*Work instructions*
In this data, count the lines in which "sidebar" appears and give only that number.

════════════════════

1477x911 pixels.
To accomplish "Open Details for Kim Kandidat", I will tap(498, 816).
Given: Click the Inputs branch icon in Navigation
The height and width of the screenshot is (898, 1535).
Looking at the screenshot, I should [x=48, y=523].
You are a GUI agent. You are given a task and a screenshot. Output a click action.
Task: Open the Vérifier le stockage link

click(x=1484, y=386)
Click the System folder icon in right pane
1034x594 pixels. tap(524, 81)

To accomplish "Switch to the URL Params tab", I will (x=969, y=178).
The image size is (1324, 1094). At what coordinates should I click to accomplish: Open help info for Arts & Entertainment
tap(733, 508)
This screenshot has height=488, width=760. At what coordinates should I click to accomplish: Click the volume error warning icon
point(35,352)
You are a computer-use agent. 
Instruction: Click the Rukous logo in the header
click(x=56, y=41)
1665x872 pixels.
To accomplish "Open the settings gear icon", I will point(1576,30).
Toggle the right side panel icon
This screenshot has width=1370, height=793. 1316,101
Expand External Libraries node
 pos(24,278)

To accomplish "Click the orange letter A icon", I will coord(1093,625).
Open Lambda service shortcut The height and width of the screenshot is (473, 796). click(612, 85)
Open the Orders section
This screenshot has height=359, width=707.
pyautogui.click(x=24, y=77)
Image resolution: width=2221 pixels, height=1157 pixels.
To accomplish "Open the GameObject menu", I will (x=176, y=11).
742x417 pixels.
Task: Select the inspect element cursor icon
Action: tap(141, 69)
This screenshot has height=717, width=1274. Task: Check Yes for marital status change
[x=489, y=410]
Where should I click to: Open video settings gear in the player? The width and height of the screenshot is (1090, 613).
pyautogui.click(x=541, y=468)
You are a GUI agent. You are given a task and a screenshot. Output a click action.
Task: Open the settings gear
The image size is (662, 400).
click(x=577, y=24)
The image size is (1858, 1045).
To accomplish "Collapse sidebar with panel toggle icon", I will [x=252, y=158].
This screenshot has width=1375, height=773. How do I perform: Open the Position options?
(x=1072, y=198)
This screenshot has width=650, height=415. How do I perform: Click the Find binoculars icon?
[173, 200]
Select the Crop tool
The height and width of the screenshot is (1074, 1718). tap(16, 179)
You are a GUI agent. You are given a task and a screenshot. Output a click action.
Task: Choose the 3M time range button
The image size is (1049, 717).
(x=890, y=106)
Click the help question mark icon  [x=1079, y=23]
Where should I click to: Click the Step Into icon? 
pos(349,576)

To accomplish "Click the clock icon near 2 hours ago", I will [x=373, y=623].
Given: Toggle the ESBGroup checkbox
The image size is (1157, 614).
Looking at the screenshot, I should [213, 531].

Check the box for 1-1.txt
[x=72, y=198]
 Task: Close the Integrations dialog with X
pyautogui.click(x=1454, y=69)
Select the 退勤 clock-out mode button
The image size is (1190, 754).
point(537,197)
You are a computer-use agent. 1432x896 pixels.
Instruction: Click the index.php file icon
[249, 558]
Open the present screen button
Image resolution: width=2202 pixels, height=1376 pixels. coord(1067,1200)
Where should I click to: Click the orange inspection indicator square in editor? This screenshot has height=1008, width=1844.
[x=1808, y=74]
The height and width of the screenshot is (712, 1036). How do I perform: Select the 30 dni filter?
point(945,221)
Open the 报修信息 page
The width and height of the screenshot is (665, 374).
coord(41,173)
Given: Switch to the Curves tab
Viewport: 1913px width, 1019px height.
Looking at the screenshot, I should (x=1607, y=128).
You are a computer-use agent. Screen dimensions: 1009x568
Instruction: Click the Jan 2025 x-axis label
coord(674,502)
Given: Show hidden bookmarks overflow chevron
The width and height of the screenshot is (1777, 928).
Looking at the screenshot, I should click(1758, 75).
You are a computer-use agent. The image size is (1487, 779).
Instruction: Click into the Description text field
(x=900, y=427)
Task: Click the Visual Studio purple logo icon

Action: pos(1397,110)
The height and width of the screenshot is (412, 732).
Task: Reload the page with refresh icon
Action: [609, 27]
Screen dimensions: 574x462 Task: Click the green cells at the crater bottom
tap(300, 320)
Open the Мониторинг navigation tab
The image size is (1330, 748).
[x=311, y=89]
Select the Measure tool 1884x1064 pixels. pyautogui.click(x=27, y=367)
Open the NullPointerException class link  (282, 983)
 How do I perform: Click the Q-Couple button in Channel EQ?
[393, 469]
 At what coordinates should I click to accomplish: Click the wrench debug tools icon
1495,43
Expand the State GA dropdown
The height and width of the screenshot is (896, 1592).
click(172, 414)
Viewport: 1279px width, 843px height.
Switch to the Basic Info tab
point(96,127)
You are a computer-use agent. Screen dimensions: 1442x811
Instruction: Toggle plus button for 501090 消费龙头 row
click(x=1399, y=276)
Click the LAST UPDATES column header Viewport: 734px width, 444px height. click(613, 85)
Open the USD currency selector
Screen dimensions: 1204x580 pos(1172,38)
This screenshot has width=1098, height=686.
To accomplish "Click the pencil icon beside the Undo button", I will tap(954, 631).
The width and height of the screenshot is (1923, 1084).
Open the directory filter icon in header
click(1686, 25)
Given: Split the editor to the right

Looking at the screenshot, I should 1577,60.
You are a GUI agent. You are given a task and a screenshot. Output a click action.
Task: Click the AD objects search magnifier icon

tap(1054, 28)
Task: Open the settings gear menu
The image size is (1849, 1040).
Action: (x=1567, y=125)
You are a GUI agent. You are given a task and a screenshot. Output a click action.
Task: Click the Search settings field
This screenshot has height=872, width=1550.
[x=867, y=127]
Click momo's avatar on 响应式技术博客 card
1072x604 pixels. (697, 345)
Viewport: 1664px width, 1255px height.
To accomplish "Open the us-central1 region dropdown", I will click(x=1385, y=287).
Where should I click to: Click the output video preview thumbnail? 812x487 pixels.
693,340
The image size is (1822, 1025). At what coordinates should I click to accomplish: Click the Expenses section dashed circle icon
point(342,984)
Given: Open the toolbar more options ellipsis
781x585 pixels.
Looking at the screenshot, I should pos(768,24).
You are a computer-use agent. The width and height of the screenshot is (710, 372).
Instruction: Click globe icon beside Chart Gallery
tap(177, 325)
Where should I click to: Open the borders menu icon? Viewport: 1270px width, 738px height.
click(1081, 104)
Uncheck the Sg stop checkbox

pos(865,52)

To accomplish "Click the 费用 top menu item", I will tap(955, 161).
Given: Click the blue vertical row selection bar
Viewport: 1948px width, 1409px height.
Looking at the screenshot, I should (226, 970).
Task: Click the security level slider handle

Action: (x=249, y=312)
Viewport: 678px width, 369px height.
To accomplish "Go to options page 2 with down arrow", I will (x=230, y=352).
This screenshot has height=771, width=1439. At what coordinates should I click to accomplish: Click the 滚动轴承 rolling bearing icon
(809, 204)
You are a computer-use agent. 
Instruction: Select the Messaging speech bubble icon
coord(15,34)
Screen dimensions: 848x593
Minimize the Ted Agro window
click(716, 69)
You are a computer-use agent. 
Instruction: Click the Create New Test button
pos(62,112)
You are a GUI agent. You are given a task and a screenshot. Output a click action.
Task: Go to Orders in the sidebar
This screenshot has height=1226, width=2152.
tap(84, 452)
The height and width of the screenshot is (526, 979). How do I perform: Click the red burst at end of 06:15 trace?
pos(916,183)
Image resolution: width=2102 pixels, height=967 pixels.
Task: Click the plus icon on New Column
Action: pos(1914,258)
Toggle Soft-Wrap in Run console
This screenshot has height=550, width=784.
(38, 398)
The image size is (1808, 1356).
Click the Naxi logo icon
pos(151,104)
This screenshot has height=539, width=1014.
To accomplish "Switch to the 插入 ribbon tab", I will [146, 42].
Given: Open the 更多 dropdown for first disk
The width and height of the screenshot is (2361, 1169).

════════════════════

*Problem solution*
2